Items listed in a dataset
'''

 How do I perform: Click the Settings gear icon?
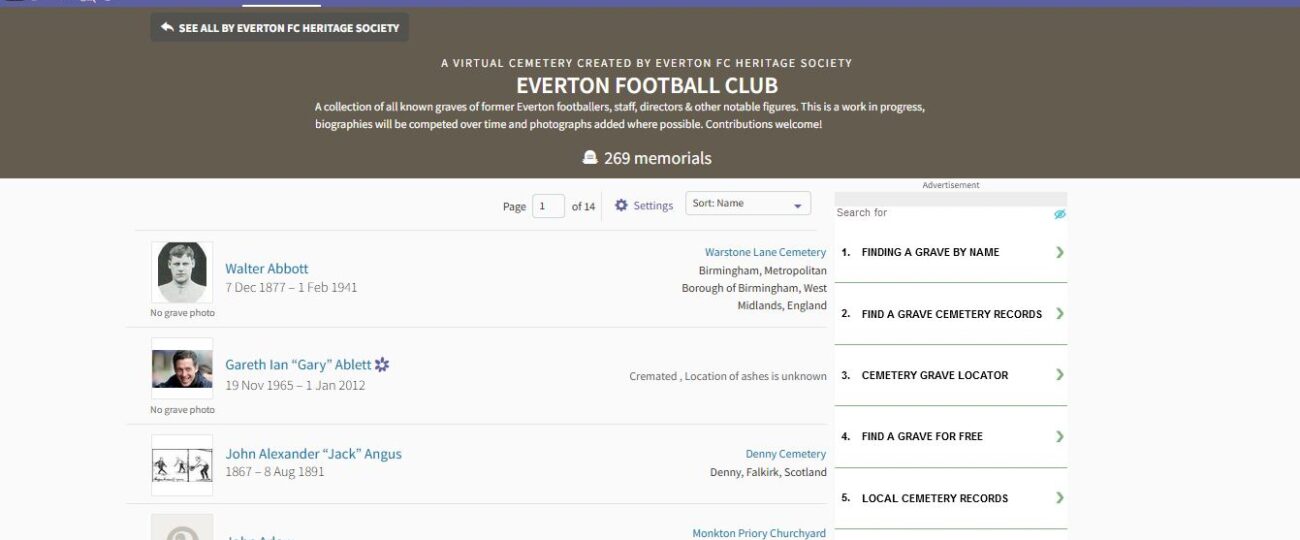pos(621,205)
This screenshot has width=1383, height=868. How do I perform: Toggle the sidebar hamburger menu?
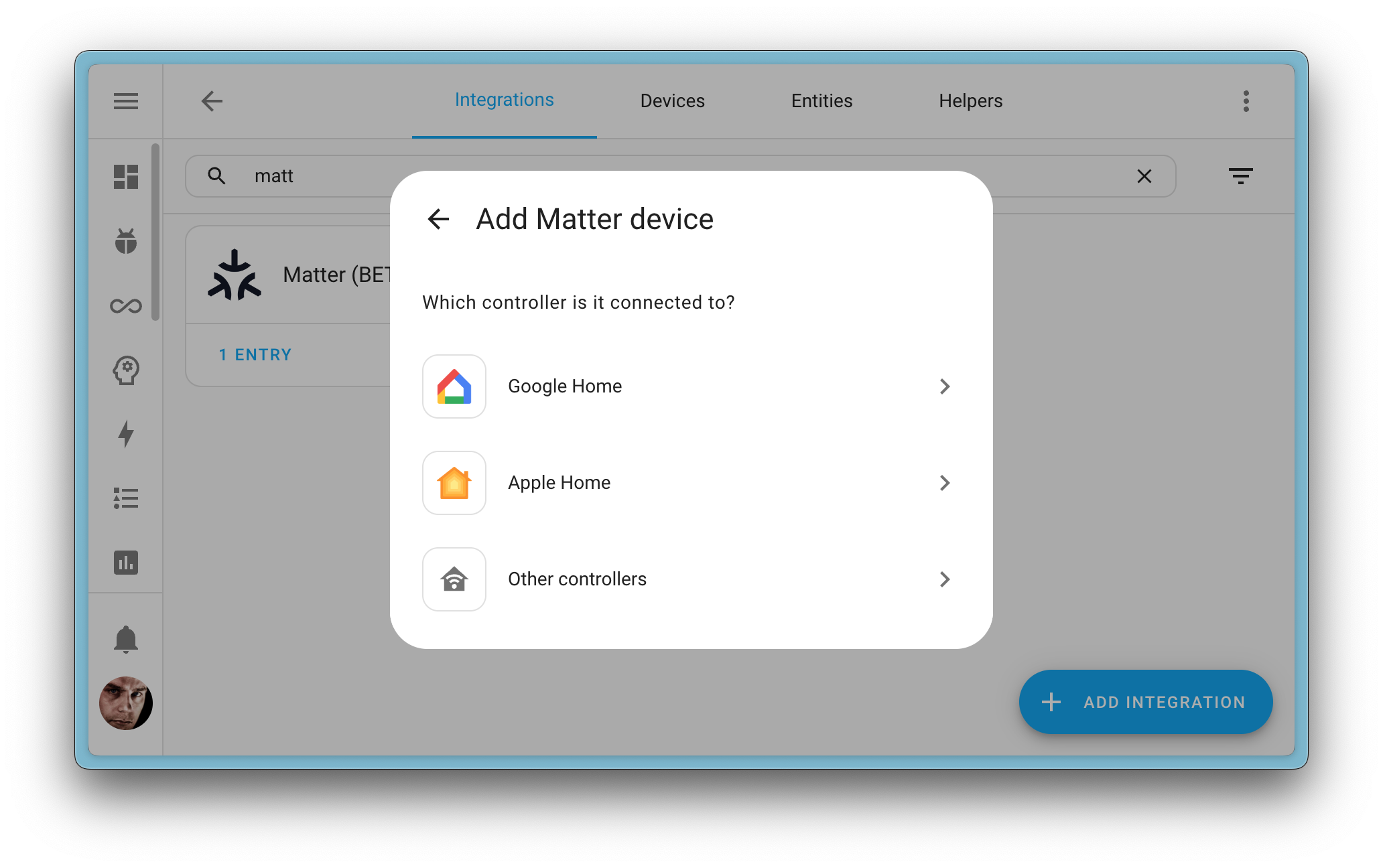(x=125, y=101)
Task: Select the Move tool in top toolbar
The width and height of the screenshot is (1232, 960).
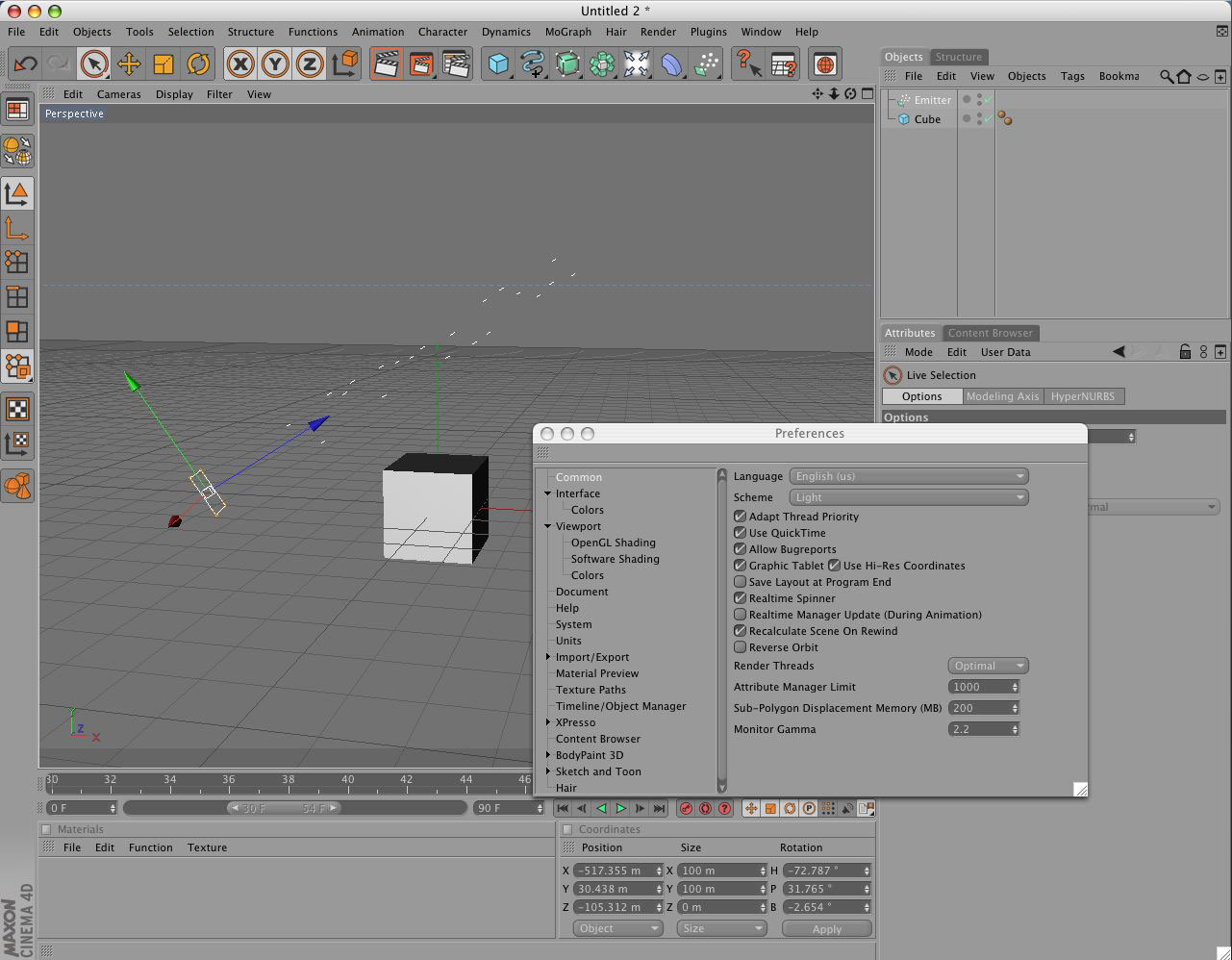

'''

INSTRUCTIONS TO FOLLOW: Output the data exactly as it appears. The pictures do not belong in it.

RESULT:
 How do I perform: Click the Settings gear icon?
pos(621,205)
This screenshot has width=1383, height=868. How do I perform: Toggle the sidebar hamburger menu?
(x=125, y=101)
Task: Select the Move tool in top toolbar
The width and height of the screenshot is (1232, 960).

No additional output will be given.